THE TASK
Go to the line holding "Given: Click the" in the data below. Return it and each line after it through the last, exactly, and skip the pictures.

......

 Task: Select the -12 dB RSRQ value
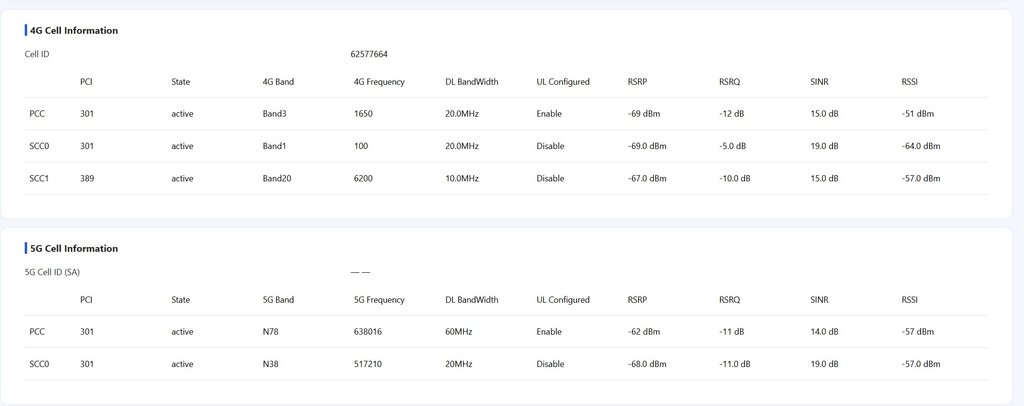point(733,114)
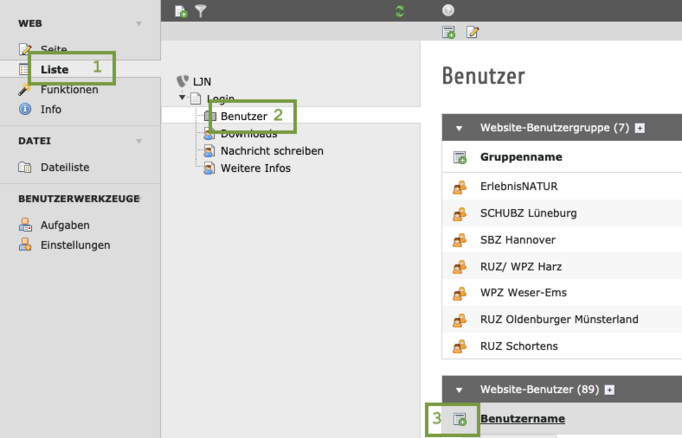Sort by the Benutzername column header
Screen dimensions: 682x438
pos(522,418)

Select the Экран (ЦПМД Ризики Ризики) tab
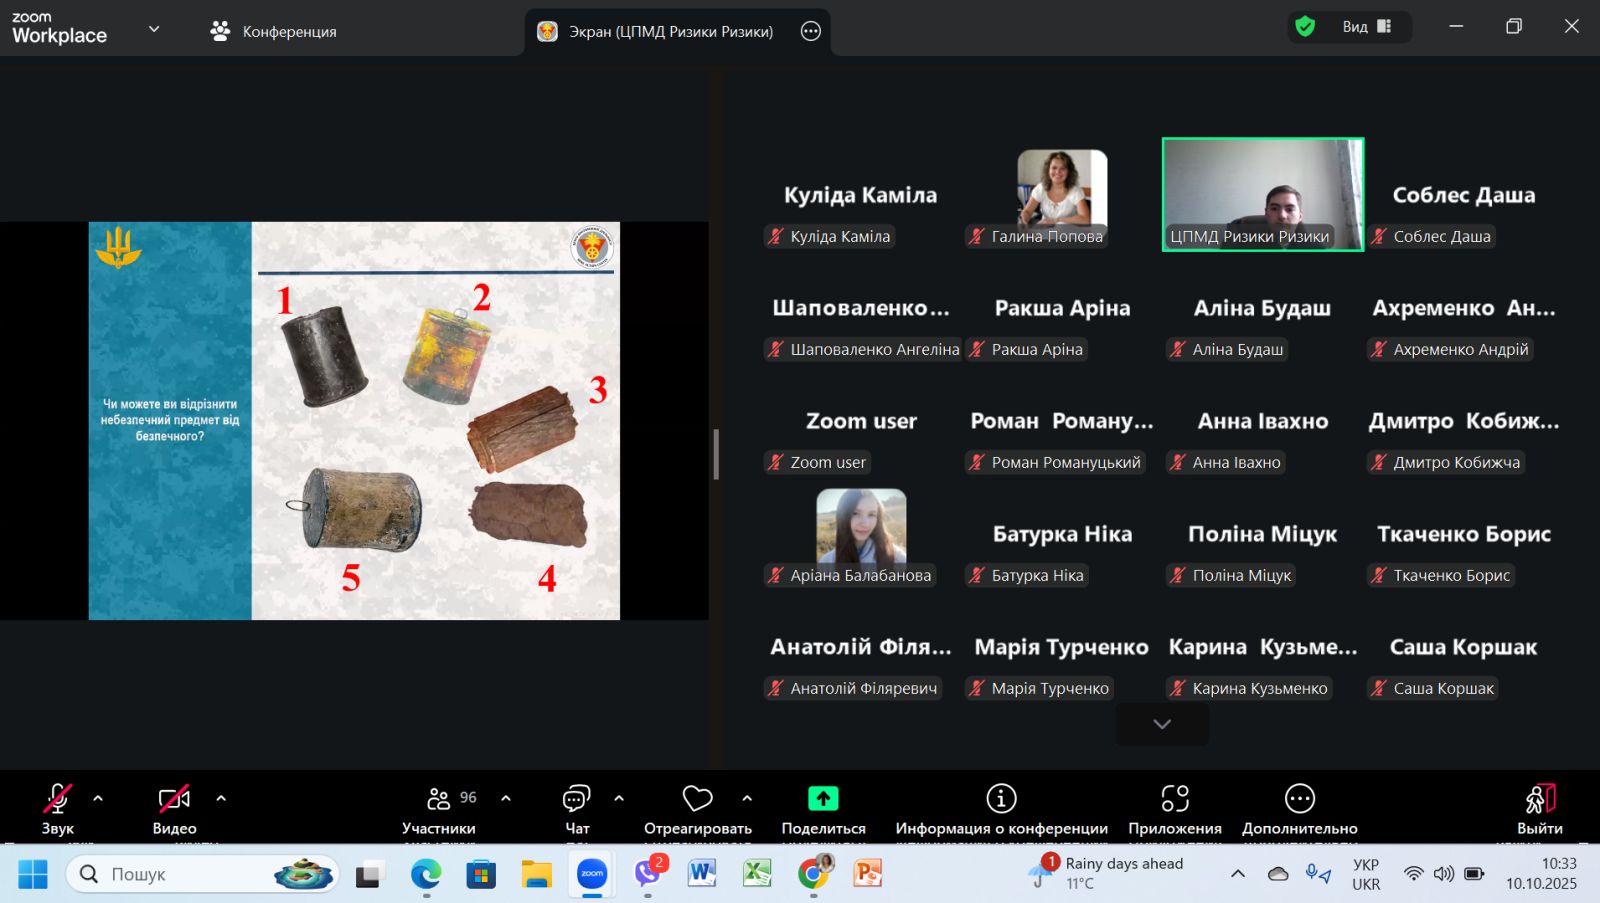point(658,31)
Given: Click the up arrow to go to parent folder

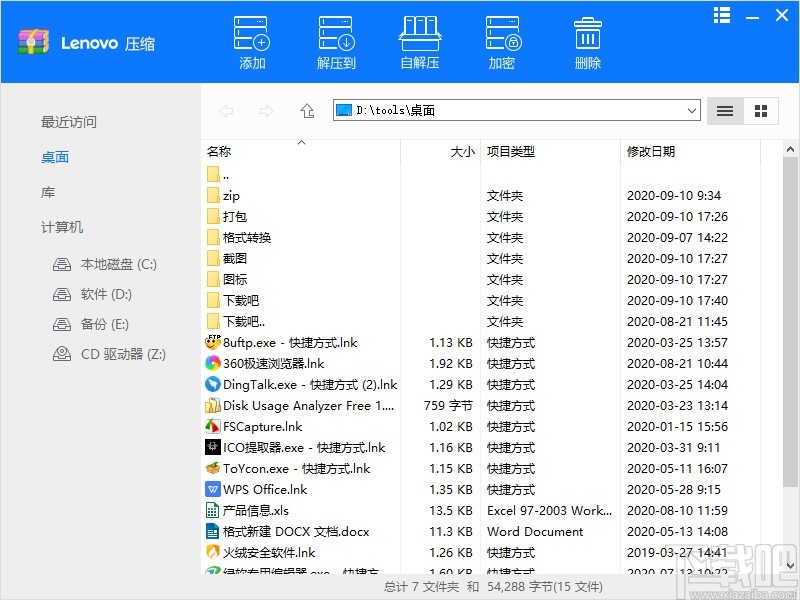Looking at the screenshot, I should [x=307, y=111].
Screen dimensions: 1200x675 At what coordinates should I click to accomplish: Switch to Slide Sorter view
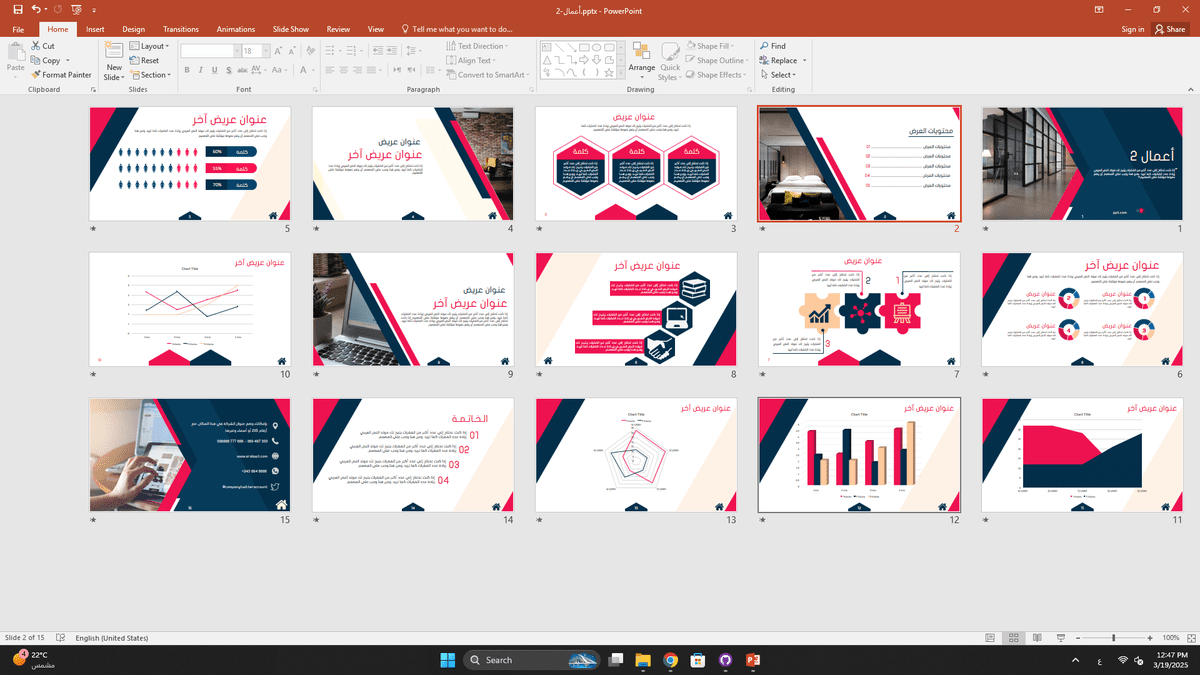pos(1013,637)
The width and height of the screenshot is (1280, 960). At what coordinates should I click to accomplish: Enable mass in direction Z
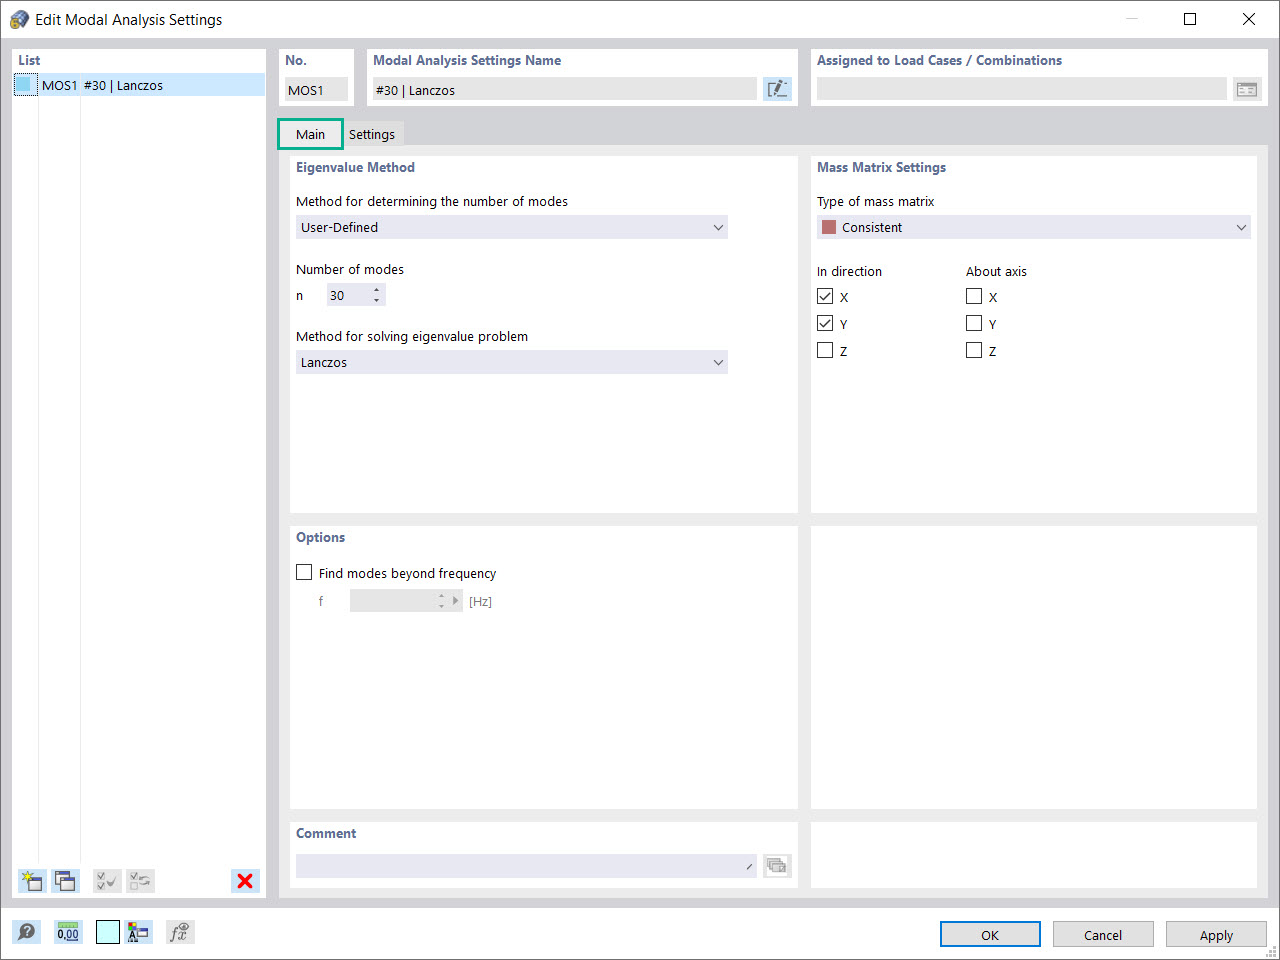point(825,350)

......

WRITTEN REPLY
Given: Click the up arrow to go to parent folder

Looking at the screenshot, I should [x=307, y=111].
Screen dimensions: 1200x675 At what coordinates should I click to accomplish: Switch to Slide Sorter view
pos(1013,637)
The width and height of the screenshot is (1280, 960). At what coordinates should I click to accomplish: Enable mass in direction Z
point(825,350)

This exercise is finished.